[Records of locating words and on-screen items]
....................
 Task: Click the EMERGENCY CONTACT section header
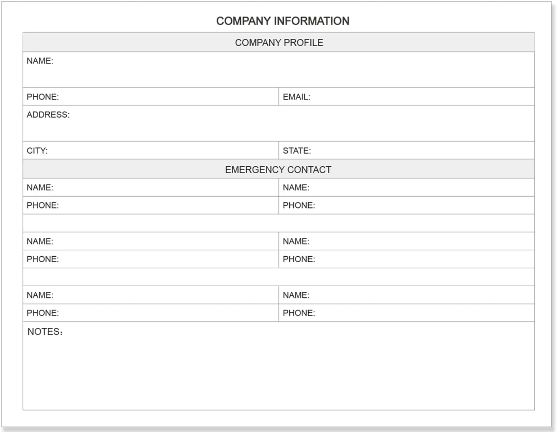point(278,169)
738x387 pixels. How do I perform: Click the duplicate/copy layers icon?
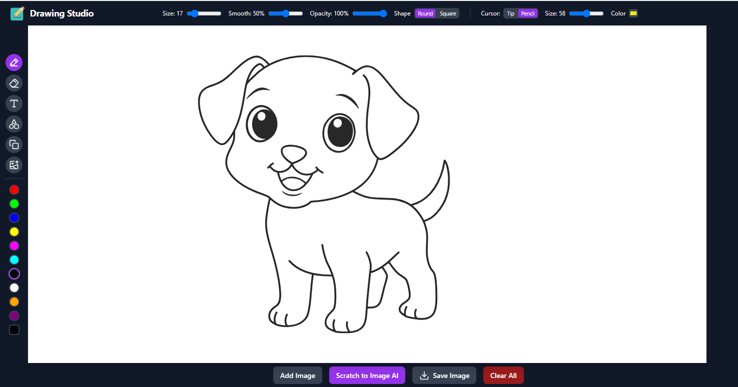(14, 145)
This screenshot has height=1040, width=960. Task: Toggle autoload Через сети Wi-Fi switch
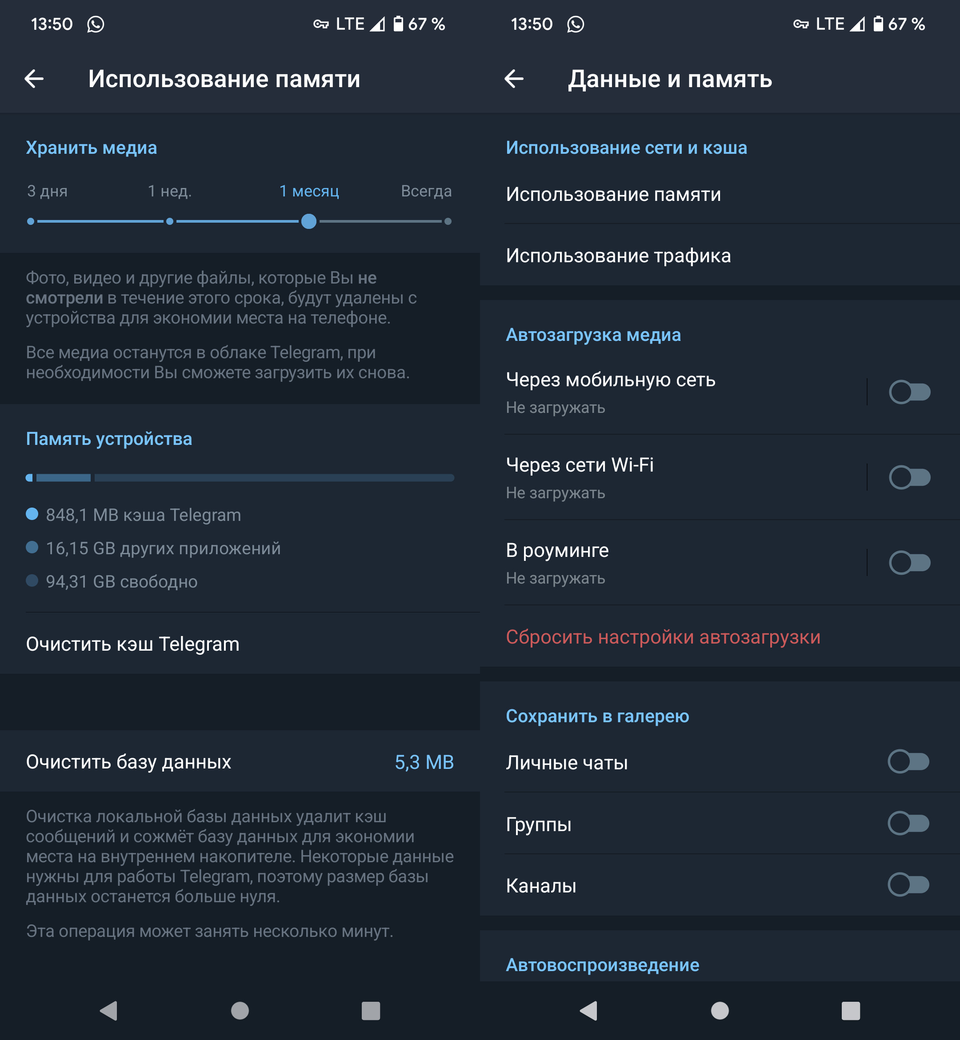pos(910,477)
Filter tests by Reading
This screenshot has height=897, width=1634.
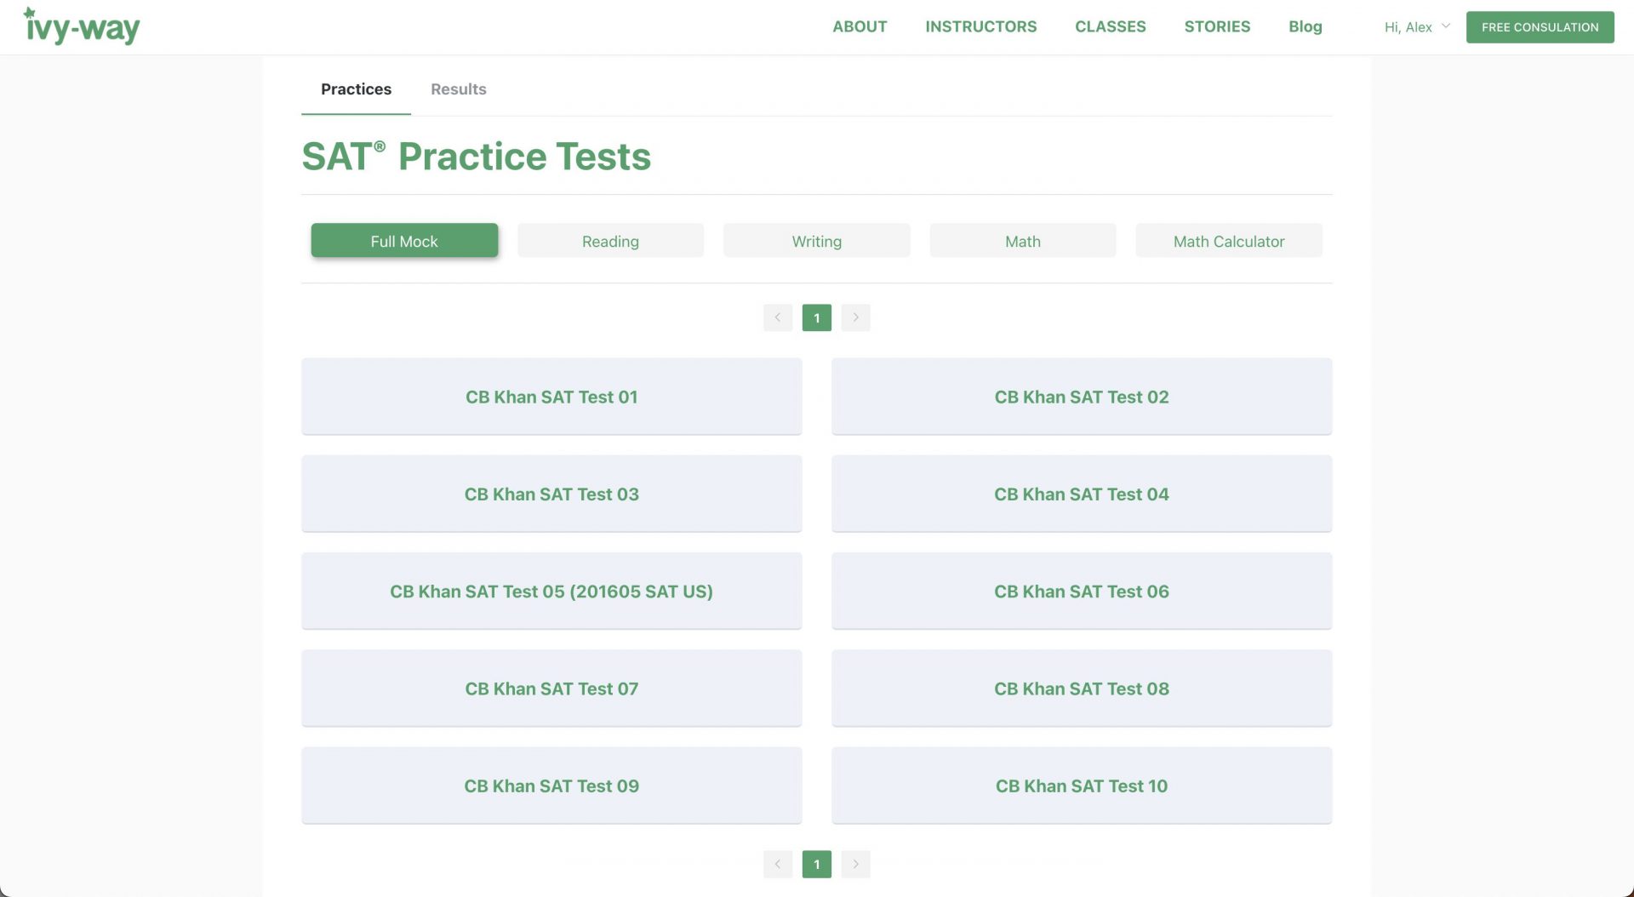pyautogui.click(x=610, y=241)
....................
**Task**
Repeat every line of the material above word for word, leaving out the pictures.

**Written response**
 Task: Click the EMERGENCY CONTACT section header
point(278,169)
738x387 pixels. How do I perform: Click the duplicate/copy layers icon?
(14, 145)
This screenshot has height=1040, width=960. Task: Toggle autoload Через сети Wi-Fi switch
pos(910,477)
Filter tests by Reading
This screenshot has height=897, width=1634.
pyautogui.click(x=610, y=241)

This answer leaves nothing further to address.